Re: Depresyjny Black Metal - hit czy kit?

: 28-01-2023, 17:41
autor: ŚWIAT BEZ KOŃCA
hcpig pisze:
28-01-2023, 17:31
Ten agroynazionucayoutuber Varg nie ma nic wspólnego z tym, kiedy black metal nie odcinał od siebie tych wszystkich inspiracji, które z czasem odrzucił jako infantylne i skomprmitowane. Burzum to był zawsze smutek, szyszki, depresja i Muminki ofc ale to było przed subkulturą emo oraz zalewem low quality depressive BM-u. Do kosza w black metalu poszły też takie nerdowskie ficzery jak Tolkien, wampiryzm czy papierowe rpg.
Teraz możemy tylko się zastanawiać z której alternatywnej rzeczywistości nadajesz.

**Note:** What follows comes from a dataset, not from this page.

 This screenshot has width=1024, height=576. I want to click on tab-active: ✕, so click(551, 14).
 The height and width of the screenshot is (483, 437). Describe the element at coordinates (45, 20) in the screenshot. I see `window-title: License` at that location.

Re: Depresyjny Black Metal - hit czy kit?

: 28-01-2023, 17:42
autor: ŚWIAT BEZ KOŃCA
Alkoholokaust pisze:
28-01-2023, 17:36
Varg dał formę a nie substancję do takiego grania. Proste, hipnotyczne riffy, kilkunastominutowe kawałki oparte na monotonni, desperacki wokal oraz niestety pogląd, że bm można grać samemu w pojedynkę. Stąd już tylko krok do wysypu dsbm był.